[Saved entries]
▶
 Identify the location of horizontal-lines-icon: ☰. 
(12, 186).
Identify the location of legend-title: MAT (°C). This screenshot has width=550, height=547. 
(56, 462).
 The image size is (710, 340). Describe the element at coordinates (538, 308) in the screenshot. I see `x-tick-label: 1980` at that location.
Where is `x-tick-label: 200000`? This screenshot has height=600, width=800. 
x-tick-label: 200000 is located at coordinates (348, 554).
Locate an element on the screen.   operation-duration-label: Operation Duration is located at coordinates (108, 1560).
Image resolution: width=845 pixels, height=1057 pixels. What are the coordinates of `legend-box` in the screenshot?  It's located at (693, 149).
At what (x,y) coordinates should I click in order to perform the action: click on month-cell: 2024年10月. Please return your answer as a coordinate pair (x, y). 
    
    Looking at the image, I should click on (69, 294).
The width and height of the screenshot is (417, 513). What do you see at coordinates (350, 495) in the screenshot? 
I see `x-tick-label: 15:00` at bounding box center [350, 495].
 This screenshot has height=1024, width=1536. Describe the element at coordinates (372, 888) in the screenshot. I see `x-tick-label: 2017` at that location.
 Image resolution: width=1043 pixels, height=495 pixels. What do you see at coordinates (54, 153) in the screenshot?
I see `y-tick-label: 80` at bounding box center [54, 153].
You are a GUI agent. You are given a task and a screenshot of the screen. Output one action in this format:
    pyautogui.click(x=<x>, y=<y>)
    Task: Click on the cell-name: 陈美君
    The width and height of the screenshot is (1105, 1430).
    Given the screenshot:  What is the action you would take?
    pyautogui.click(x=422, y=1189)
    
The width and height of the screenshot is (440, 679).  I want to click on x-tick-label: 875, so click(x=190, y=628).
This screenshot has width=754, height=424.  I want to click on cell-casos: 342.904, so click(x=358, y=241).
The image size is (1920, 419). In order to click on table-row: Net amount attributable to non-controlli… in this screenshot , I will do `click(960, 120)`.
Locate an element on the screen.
◀
Request:
Write out every row above verbatim, keeping each line unchanged.

Answer space:
 Identify the location of horizontal-lines-icon: ☰. 
(12, 186).
Identify the location of legend-title: MAT (°C). This screenshot has width=550, height=547. 
(56, 462).
 The image size is (710, 340). Describe the element at coordinates (538, 308) in the screenshot. I see `x-tick-label: 1980` at that location.
Where is `x-tick-label: 200000`? This screenshot has height=600, width=800. 
x-tick-label: 200000 is located at coordinates (348, 554).
Locate an element on the screen.   operation-duration-label: Operation Duration is located at coordinates (108, 1560).
Image resolution: width=845 pixels, height=1057 pixels. What are the coordinates of `legend-box` in the screenshot?  It's located at (693, 149).
At what (x,y) coordinates should I click in order to perform the action: click on month-cell: 2024年10月. Please return your answer as a coordinate pair (x, y). 
    
    Looking at the image, I should click on (69, 294).
The width and height of the screenshot is (417, 513). What do you see at coordinates (350, 495) in the screenshot? 
I see `x-tick-label: 15:00` at bounding box center [350, 495].
 This screenshot has height=1024, width=1536. Describe the element at coordinates (372, 888) in the screenshot. I see `x-tick-label: 2017` at that location.
 Image resolution: width=1043 pixels, height=495 pixels. What do you see at coordinates (54, 153) in the screenshot?
I see `y-tick-label: 80` at bounding box center [54, 153].
You are a GUI agent. You are given a task and a screenshot of the screen. Output one action in this format:
    pyautogui.click(x=<x>, y=<y>)
    Task: Click on the cell-name: 陈美君
    The width and height of the screenshot is (1105, 1430).
    Given the screenshot:  What is the action you would take?
    pyautogui.click(x=422, y=1189)
    
The width and height of the screenshot is (440, 679).  I want to click on x-tick-label: 875, so click(x=190, y=628).
This screenshot has width=754, height=424.  I want to click on cell-casos: 342.904, so click(x=358, y=241).
The image size is (1920, 419). In order to click on table-row: Net amount attributable to non-controlli… in this screenshot , I will do `click(960, 120)`.
Locate an element on the screen.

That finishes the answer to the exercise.